Tenía un concepto humilde de su oficio y en “Cuerda de Presos” llega a aparecer él como uno de los múltiples personajes del retablo según una tradición de colarse de rondón en sus propios libros. Ya lo hicieron Cervantes, Petrarca, Bocaccio y el Dante. Él se convierte en zapatero. Escribir una novela lo comparaba a hacer un par de zapatos.  Un novelista no viene a ser sino un maestro de obra prima, pero, ojo, que él lo bordaba. Abordó, insistimos, todos los géneros desde el infantil hasta el de evasión pasando por el histórico. Con mucho “Cuerda de presos” nos parece su entrega mejor. Labra en él un monumento a la sufrida Benemérita. Escrito con el corazón grande de un buen hijo del cuerpo, el final es enternecedor. Cuando entrega Pedroso a los miñones a su pupilo siente como un cosquilleo en los adentros al tiempo que le entrega todo el tabaco y todas las vituallas que porta en el morral. Siente una pena infinita y demuestra que el Sacamantecas no es más que un pobre diablo. Su obsesión con las mujeres le venía de los malos tratos e inseguridad incoada en las palizas recibidas de mano de su madre, pero el mundo es así. Está mal hecho y hay cosas que no tienen solución. Hay gente que nace para ser carne de presidio y de horca. Gargayo, verbigracia. ¿No habrá un Dios que se apiade? Y si El no se apiada, porque está lejos o demasiado alto, ¿ no nos tendremos que apiadar nosotros que también somos victimas y viruleros de grado o a contramano porque la humanidad no cambia? Esa parece ser la tesis de esta pequeña gran obra de arte escrita desde la resignación y majestad cervantina.  

En el camino de vuelta y ya de correría, no de conducción penal, Tomas Salvador sentado en la tajuela de su chiscón de zapatero, los vio pasar. Les dijo adiós con la mano y volvió a su lezna y a su bramante.  Un buen libro se confecciona igual que un par de zapatos a la medida. Con paciencia. Con tesón. Metiendo el tirafondo con maestría. Que ensamblen todas las piezas y que el conjunto ofrezca la impresión de un totum continúum a prueba de tropezones y caladuras.

▸ **REGISTROS DEL CONJUNTO**:
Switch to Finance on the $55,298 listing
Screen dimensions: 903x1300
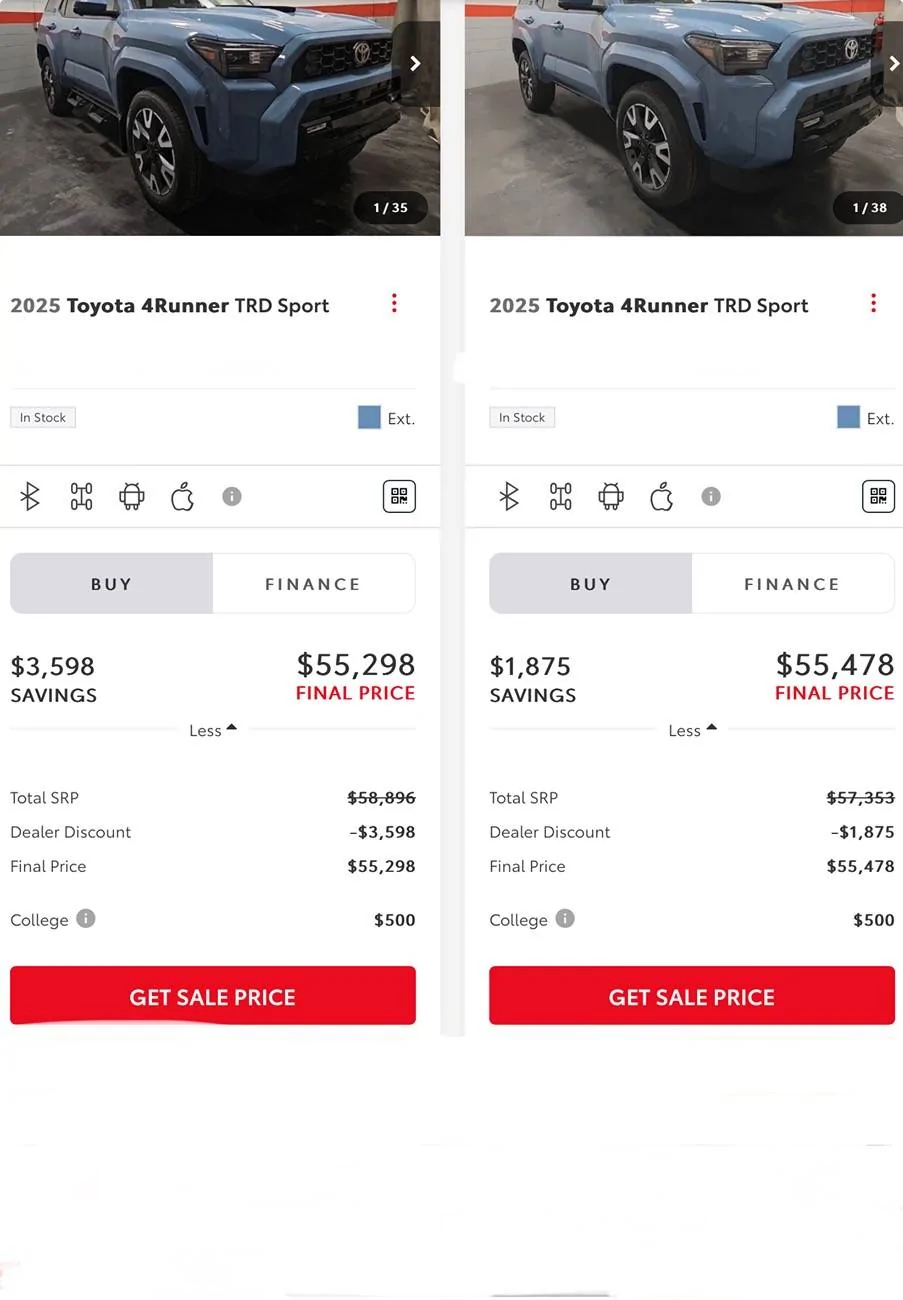point(313,584)
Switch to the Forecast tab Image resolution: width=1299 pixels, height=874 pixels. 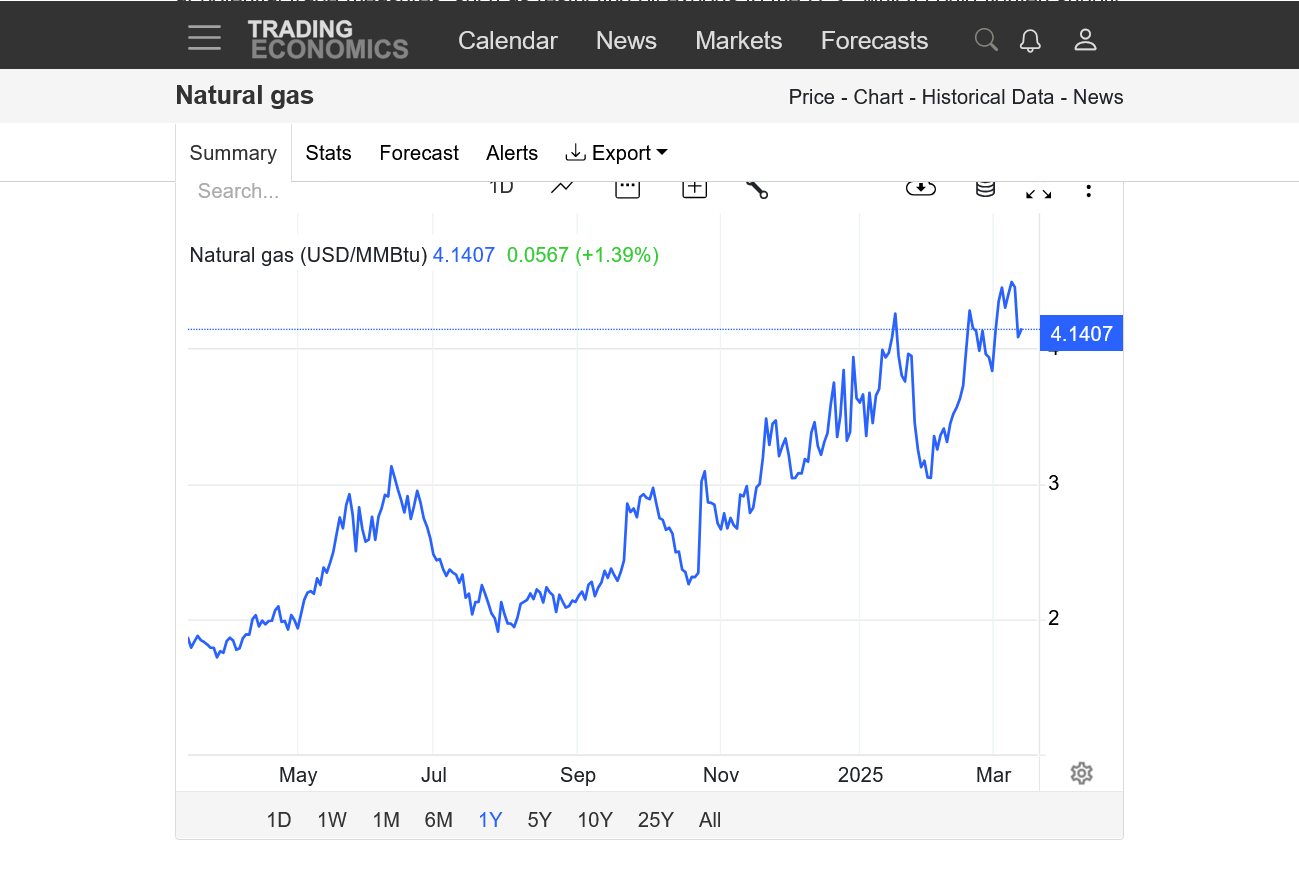pyautogui.click(x=419, y=153)
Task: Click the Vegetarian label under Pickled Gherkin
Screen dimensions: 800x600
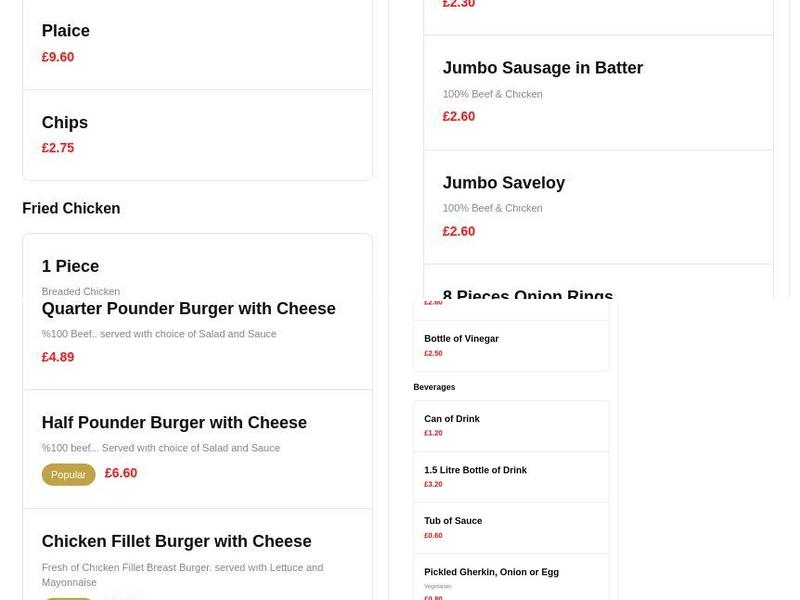Action: 437,584
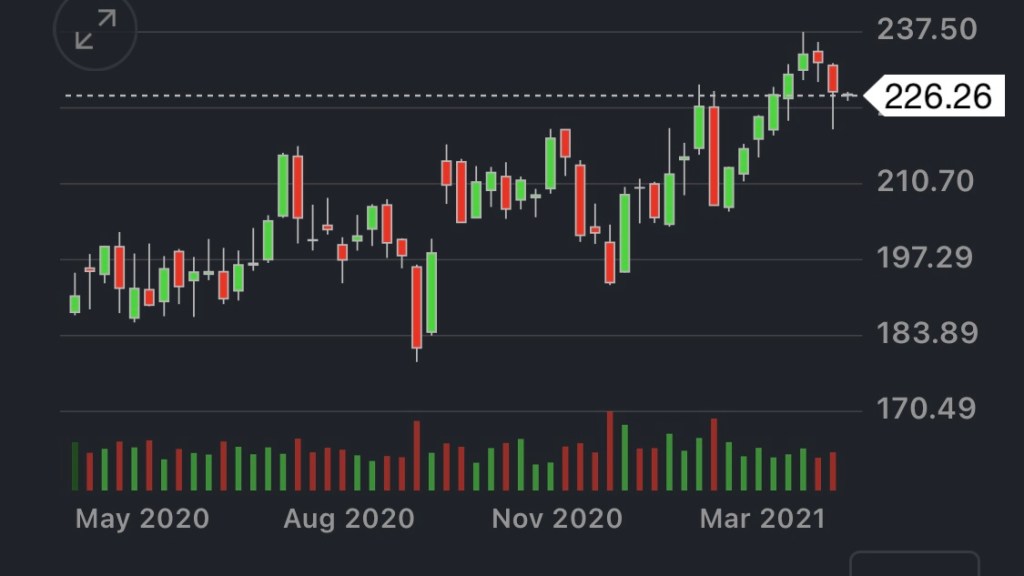Select the Nov 2020 date label
Viewport: 1024px width, 576px height.
[x=557, y=519]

▸ **EJERCICIOS**:
• 1. Según el texto sobre «Cuerda de presos», ¿con qué comparaba Tomás Salvador el hecho de escribir una novela?
• 2. Transcriba del texto sobre «Cuerda de presos» todo lo que va desde "En el camino" hasta "tropezones y caladuras.".

▸ **RESPUESTAS POR TAREA**:
• 1. Con hacer un par de zapatos.

• 2.
En el camino de vuelta y ya de correría, no de conducción penal, Tomas Salvador sentado en la tajuela de su chiscón de zapatero, los vio pasar. Les dijo adiós con la mano y volvió a su lezna y a su bramante.  Un buen libro se confecciona igual que un par de zapatos a la medida. Con paciencia. Con tesón. Metiendo el tirafondo con maestría. Que ensamblen todas las piezas y que el conjunto ofrezca la impresión de un totum continúum a prueba de tropezones y caladuras.